▶ Excerpt to read
* BEGIN *

Going to college at Santa Clara University, right in the heart of Silicon Valley in the 1990s — the boomiest of boom times in the entrepreneurial tech world — the Benckens were like painters in 19th century Paris, poets and folksingers in 1960s Greenwich Village, or shortstops in the Dominican Republic.
“Entrepreneurs were all around us. Everyone had a startup, at least in their minds,” says Jeremy. The Benckens’ idea, though, came almost by chance. They had moved about 10 miles up U.S. 101 from Santa Clara, Calif., to Mountain View for their new jobs in 1999 but found it impossible to find a reasonably priced apartment in the midst of the boom. One day outside their cramped, expensive place, a woman looking for an apartment asked them what they thought of their landlords. The light bulb went off: the Benckens’ had the idea for ApartmentRatings.com, a better way to find apartments online through Trip-Advisor-like recommendations.
And thus launched their intrepid venture into the über-complicated world of living with an entrepreneur — in this case, each other.
“We were 24 and didn’t know better than to work constantly,” says Kate, MBA ’04. “I guess we never gave it a thought not to be mutually supportive at home, too.
“I think given our personalities — we are both kind of Type A, oldest children — we were used to being in the fray,” Kate says. “I won’t say there was no dividing line, but it was hard not to talk about the business all the time. We were excited about it. It definitely would have been harder if one of us was on the sidelines and watching.”

* END *

▶ Information supplied
* BEGIN *

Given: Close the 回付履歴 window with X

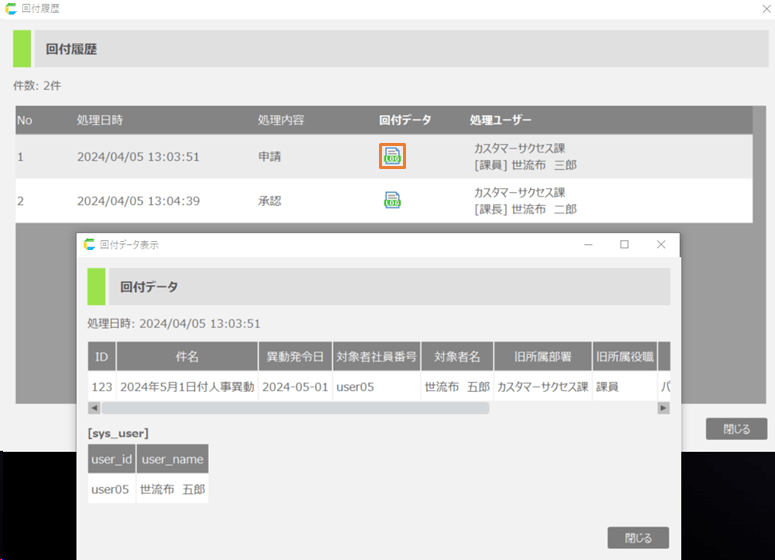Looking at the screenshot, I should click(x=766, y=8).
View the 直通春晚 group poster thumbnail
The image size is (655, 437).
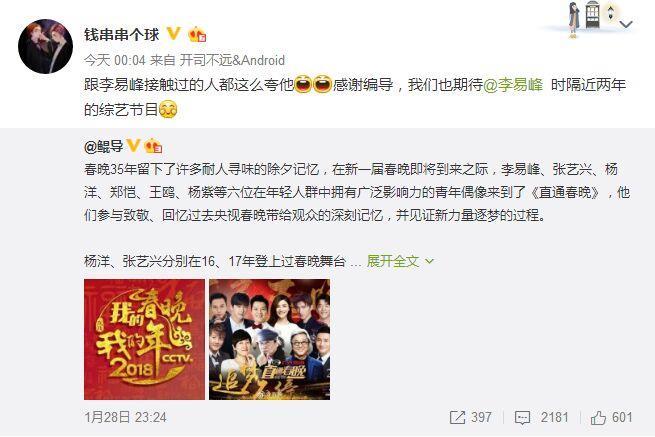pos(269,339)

* END *
* BEGIN *

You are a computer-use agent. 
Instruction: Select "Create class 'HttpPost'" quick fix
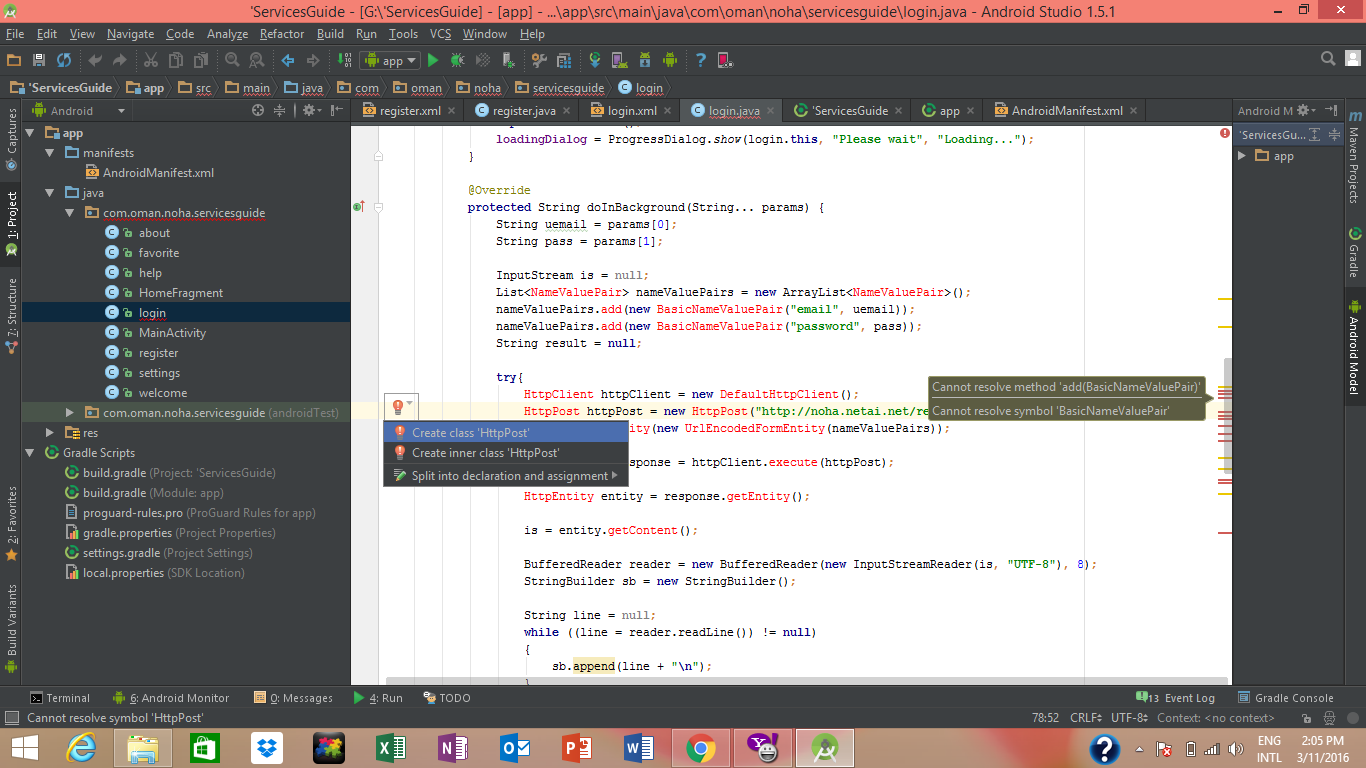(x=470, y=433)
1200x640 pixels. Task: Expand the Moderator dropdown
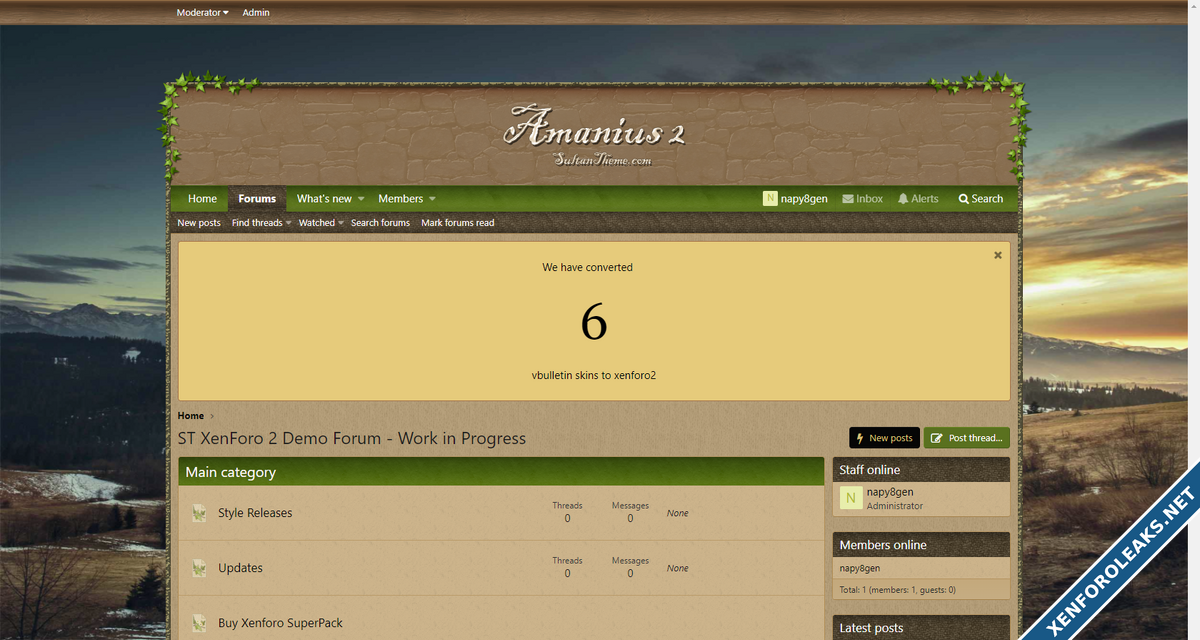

* END *

▶ Goals
- 1) Reproduce the passage about the Benckens' apartment-rating startup word for word, between "And thus launched" and "at home, too.", inclusive.
- 2) Extend the passage about the Benckens' apartment-rating startup with a few more paragraphs that pick up after its final sentence.

▶ Answers for the tasks
- 1)
And thus launched their intrepid venture into the über-complicated world of living with an entrepreneur — in this case, each other.
“We were 24 and didn’t know better than to work constantly,” says Kate, MBA ’04. “I guess we never gave it a thought not to be mutually supportive at home, too.

- 2)
It was more that way, though, for Lindsay Dixon. She was a high-school teacher, the steadiest of jobs, when she met Alex Garcia, MSTC ’12, the lifelong entrepreneur with a fondness for Cortez’s no-turning-back approach. Garcia had a business setting up entertainment acts, working with clubs and musicians for just the right bookings and effects.
“We are total opposites professionally,” Dixon says. “I am a big rule follower, but he always wanted to work for himself.”
Indeed, like many of his fellow entrepreneurs, Garcia displayed a knack for business early on. When he was in elementary school, he made sandwiches at night and sold them to classmates for lunch the next day. He had a newspaper recycling business in middle school and a cheese-making business in high school. (You must be destined for entrepreneurship when you’re a 16-year-old spending Friday nights cranking out wheels of brie.)
“I have to admit, it was really attractive to me to be with someone so passionate about business,” says Dixon. “And it is essential to have that attraction when he comes home at 4 a.m. after a concert.”
McCombs 2012–13 entrepreneur-in-residence Laura Kilcrease, MBA ’92, says it often really does work out better for one spouse to be the entrepreneur and the other to be the supportive one. But, she warns, that does not mean that one is lesser and one is greater in the relationship — just that the entrepreneur needs a net under him or her, and perhaps the only one who can provide that is a spouse.
“My husband knows that I am thinking every waking minutes about some venture or another,” says Kilcrease. “But you really do have to make time for each other. Friday night is definitely date night. You turn off the cell phones for a while and enjoy one another. It is imperative for even an obsessed entrepreneur to have down time with a spouse. You found each other on down time, right?”
Maheen and Adnan Hamid, both MBA ’03, co-founders of Breker Verification Systems, were actually found for each other. Theirs was an arranged marriage, and she was still living in her native Bangladesh when Adnan, the son of a diplomat, started calling her from the United States and sharing his dreams of starting a business.
“He had been a verification engineer and he started talking about all this technology,” Maheen says. “I didn’t know the technology, but having been in an entrepreneurial family, I understood business. I knew I could help bring this to fruition. I could see what he needed from me even early on.”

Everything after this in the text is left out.